EXERCISE AIM
Copy the records below line for line, changing nothing.

::: PROVIDED INFORMATION :::

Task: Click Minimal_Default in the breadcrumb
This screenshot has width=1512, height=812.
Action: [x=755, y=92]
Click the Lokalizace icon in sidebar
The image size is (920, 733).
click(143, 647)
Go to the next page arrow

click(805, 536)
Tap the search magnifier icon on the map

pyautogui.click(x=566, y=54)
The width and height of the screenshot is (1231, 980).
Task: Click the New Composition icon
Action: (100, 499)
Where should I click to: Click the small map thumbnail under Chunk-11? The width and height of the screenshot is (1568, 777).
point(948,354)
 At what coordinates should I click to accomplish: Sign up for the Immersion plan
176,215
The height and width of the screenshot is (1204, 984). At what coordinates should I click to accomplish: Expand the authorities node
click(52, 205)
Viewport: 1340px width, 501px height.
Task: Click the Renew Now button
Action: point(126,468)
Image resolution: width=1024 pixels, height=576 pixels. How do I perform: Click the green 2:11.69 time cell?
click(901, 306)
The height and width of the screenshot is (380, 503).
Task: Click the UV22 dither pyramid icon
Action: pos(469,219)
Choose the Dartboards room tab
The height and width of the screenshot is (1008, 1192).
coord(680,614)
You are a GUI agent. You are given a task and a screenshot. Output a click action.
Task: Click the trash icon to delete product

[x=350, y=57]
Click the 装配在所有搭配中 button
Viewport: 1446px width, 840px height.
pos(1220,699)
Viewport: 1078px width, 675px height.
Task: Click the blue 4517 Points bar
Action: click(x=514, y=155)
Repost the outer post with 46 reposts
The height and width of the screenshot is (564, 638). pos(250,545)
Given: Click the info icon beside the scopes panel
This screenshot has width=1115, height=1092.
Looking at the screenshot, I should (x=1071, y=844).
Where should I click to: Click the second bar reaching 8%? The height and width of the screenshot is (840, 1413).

:::

ANSWER TO THIS PROBLEM
Task: Click Minimal_Default in the breadcrumb
This screenshot has width=1512, height=812.
Action: [x=755, y=92]
Click the Lokalizace icon in sidebar
The image size is (920, 733).
click(143, 647)
Go to the next page arrow

click(805, 536)
Tap the search magnifier icon on the map

pyautogui.click(x=566, y=54)
The width and height of the screenshot is (1231, 980).
Task: Click the New Composition icon
Action: (100, 499)
Where should I click to: Click the small map thumbnail under Chunk-11? The width and height of the screenshot is (1568, 777).
point(948,354)
 At what coordinates should I click to accomplish: Sign up for the Immersion plan
176,215
The height and width of the screenshot is (1204, 984). At what coordinates should I click to accomplish: Expand the authorities node
click(52, 205)
Viewport: 1340px width, 501px height.
Task: Click the Renew Now button
Action: point(126,468)
Image resolution: width=1024 pixels, height=576 pixels. How do I perform: Click the green 2:11.69 time cell?
click(901, 306)
The height and width of the screenshot is (380, 503).
Task: Click the UV22 dither pyramid icon
Action: pos(469,219)
Choose the Dartboards room tab
The height and width of the screenshot is (1008, 1192).
coord(680,614)
You are a GUI agent. You are given a task and a screenshot. Output a click action.
Task: Click the trash icon to delete product

[x=350, y=57]
Click the 装配在所有搭配中 button
Viewport: 1446px width, 840px height.
pos(1220,699)
Viewport: 1078px width, 675px height.
Task: Click the blue 4517 Points bar
Action: click(x=514, y=155)
Repost the outer post with 46 reposts
The height and width of the screenshot is (564, 638). pos(250,545)
Given: Click the info icon beside the scopes panel
This screenshot has width=1115, height=1092.
Looking at the screenshot, I should (x=1071, y=844).
Where should I click to: Click the second bar reaching 8%? The height and width of the screenshot is (840, 1413).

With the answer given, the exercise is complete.